* What to work on:
Please show all lines of the records that include "computer".
_ _ _ _ _ _ _
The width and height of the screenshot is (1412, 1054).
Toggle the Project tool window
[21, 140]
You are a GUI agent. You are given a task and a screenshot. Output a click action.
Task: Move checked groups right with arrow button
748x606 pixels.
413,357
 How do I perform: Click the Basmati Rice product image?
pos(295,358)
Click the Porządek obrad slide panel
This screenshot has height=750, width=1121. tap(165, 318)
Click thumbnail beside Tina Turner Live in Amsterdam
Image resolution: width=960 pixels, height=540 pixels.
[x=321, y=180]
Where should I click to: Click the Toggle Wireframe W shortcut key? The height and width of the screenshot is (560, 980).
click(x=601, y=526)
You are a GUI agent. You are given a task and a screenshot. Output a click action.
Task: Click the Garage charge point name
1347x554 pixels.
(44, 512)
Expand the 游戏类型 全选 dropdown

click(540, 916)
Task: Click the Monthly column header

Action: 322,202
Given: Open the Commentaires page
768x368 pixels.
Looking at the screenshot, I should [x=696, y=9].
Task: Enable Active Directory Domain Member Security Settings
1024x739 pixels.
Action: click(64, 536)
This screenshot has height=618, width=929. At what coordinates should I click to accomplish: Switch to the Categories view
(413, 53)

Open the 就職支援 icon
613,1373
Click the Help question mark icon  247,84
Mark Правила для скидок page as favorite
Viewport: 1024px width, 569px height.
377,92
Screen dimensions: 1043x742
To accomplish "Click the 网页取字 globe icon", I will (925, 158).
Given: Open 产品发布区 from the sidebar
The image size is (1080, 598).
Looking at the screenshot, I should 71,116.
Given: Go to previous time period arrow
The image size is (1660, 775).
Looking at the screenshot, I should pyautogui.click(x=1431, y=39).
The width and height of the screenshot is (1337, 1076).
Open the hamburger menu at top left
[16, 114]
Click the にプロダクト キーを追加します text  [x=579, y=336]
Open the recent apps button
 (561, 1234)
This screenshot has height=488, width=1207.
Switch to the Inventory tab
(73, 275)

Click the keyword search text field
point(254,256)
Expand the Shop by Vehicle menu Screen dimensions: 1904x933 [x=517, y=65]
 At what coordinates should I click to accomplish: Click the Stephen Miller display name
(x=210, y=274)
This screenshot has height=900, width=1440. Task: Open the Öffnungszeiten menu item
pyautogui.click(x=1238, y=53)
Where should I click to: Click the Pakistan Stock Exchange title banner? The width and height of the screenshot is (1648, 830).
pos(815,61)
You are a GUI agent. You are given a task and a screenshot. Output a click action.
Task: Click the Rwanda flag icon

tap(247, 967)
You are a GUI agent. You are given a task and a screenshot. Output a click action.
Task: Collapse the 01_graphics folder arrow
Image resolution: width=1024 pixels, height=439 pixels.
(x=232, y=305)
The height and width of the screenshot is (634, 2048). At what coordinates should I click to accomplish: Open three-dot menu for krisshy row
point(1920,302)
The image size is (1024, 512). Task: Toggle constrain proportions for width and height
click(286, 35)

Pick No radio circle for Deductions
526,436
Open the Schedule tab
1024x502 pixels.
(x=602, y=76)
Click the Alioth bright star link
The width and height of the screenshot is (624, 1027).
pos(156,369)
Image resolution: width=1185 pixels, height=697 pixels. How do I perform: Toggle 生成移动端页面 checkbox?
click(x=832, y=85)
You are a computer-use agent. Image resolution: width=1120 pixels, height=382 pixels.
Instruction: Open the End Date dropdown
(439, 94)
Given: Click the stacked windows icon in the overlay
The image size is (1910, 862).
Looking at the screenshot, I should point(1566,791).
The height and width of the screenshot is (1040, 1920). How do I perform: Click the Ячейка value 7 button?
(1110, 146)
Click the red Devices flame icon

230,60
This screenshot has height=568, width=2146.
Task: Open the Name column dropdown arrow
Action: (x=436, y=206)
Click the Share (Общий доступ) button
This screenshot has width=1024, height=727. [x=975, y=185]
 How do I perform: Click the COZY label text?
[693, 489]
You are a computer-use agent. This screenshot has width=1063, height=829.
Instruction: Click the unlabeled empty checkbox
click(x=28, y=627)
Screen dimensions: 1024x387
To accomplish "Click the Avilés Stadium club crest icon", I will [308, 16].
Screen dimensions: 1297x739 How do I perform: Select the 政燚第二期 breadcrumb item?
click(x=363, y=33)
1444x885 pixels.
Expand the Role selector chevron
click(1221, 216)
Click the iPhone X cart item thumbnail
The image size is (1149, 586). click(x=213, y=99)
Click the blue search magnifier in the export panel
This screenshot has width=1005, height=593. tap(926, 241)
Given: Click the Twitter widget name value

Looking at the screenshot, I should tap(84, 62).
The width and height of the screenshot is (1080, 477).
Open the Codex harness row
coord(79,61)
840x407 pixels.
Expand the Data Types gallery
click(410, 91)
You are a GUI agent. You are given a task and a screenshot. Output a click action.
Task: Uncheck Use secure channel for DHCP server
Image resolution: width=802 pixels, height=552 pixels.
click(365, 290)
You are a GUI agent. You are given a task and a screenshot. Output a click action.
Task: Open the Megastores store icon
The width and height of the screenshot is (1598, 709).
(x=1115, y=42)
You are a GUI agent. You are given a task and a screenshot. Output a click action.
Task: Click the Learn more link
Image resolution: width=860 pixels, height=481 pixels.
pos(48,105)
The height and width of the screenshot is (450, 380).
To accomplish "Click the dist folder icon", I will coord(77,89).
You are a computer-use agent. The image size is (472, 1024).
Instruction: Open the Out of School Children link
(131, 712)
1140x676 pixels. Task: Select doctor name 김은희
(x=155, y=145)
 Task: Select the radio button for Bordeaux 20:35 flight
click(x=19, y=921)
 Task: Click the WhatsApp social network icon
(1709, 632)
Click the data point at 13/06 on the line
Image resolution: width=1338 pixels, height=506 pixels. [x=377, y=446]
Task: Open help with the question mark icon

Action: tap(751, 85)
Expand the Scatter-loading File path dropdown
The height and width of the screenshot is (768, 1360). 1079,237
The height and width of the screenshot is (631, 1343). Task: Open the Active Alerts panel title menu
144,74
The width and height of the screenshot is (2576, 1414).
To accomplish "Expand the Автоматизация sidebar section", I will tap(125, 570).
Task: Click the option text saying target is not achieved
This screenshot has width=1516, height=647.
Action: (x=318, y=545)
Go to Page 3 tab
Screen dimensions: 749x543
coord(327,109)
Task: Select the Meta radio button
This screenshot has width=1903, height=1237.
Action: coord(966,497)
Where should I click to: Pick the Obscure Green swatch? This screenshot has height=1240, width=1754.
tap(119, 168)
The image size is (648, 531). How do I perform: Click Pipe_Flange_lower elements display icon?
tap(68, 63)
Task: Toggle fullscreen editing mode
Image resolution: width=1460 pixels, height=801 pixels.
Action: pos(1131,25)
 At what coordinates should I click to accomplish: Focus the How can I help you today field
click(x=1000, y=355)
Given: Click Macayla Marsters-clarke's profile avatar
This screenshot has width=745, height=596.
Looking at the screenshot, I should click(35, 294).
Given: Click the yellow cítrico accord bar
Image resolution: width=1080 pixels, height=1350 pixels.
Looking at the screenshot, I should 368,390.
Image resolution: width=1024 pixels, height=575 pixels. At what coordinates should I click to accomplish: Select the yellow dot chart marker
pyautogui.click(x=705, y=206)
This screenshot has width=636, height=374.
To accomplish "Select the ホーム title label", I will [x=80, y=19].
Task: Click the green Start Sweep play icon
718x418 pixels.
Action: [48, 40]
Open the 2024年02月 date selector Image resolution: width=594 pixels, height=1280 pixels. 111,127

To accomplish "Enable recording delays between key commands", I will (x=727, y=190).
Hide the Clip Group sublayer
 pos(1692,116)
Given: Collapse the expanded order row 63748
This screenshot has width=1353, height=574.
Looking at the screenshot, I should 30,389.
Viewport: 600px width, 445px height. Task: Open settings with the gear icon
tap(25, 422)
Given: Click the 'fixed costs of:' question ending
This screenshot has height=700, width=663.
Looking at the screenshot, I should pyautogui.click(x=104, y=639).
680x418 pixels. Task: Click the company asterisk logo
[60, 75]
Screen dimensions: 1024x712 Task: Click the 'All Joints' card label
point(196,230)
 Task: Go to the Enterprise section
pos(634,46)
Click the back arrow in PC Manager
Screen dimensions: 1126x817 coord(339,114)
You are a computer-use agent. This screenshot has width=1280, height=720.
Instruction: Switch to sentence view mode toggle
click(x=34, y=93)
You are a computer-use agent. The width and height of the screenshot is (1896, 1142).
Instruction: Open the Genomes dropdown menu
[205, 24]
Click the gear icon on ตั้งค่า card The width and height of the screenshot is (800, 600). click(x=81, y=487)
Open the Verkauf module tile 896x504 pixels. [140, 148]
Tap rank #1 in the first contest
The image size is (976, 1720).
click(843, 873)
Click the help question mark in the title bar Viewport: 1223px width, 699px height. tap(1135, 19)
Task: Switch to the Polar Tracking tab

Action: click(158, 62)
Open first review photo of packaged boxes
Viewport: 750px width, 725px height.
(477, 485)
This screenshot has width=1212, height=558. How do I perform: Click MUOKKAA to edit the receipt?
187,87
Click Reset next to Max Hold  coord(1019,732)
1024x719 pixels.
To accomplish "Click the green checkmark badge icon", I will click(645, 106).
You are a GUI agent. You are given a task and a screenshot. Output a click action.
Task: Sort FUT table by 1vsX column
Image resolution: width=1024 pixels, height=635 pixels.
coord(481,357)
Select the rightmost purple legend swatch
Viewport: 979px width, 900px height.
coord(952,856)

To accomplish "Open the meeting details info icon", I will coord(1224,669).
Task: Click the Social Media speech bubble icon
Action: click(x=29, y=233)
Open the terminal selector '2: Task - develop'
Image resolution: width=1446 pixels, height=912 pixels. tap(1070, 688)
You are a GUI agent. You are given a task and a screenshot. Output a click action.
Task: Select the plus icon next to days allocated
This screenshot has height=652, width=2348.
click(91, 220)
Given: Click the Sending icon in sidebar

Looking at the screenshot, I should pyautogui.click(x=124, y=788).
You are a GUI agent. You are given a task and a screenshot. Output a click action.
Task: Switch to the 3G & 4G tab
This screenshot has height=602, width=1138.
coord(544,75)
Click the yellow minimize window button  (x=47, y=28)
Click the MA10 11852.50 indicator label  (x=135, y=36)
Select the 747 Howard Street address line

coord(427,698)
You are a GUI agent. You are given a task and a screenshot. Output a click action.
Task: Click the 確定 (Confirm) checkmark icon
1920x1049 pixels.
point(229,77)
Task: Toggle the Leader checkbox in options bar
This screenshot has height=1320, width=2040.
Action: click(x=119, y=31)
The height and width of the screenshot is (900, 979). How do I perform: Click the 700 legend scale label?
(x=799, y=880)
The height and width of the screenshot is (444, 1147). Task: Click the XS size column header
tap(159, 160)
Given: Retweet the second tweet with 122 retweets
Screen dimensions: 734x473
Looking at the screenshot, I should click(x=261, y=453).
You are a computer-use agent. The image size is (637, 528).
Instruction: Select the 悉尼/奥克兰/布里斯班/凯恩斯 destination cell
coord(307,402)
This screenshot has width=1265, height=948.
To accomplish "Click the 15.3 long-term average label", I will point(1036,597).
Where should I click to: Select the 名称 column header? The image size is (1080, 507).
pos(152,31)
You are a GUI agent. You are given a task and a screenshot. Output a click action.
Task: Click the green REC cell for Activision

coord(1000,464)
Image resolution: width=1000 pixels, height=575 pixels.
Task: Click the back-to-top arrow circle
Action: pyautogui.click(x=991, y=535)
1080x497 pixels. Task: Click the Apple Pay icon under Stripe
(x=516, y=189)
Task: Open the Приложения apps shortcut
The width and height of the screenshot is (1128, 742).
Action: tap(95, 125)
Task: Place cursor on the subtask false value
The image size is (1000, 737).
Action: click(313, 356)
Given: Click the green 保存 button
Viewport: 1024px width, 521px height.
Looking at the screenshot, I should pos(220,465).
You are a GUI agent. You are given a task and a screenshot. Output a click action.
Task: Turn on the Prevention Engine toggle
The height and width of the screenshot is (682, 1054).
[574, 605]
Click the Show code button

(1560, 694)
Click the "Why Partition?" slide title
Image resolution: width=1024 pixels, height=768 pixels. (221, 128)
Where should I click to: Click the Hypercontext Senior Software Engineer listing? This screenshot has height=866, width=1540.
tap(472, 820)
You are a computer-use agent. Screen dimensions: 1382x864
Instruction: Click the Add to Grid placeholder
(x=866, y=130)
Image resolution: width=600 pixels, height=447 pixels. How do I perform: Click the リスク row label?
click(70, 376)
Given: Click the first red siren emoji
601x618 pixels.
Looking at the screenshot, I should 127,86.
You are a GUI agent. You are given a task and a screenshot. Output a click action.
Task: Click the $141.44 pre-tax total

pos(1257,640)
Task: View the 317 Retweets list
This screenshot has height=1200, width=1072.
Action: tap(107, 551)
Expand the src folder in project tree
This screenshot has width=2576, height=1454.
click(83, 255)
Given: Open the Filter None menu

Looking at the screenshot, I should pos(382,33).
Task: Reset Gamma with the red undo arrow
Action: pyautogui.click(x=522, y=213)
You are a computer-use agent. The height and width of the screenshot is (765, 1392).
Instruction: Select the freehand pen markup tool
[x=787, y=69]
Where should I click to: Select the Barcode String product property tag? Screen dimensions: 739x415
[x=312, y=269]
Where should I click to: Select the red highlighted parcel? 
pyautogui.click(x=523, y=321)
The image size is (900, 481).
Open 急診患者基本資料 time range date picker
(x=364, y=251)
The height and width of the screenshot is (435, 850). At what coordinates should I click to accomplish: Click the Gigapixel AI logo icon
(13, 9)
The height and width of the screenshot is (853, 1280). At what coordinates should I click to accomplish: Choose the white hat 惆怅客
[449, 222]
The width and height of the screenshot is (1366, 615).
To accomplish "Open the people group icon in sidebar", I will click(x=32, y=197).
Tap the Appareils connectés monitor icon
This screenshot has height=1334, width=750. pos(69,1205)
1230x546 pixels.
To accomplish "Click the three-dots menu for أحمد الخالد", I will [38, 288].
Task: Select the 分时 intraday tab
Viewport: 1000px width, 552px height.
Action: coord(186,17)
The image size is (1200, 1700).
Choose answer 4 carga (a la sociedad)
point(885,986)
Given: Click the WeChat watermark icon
_ _ _ _ _ _ _
* Answer section:
You are a computer-use agent. Image resolution: width=1120 pixels, height=382 pixels.
You are a computer-use agent. This screenshot has width=1063, height=829.
You are a computer-use agent. The image size is (472, 1024).
You are a computer-use agent. This screenshot has width=1280, height=720.
You are a computer-use agent. The width and height of the screenshot is (1896, 1142).
You are a computer-use agent. The image size is (637, 528).
You are a computer-use agent. Screen dimensions: 1382x864
You are a computer-use agent. The height and width of the screenshot is (765, 1392).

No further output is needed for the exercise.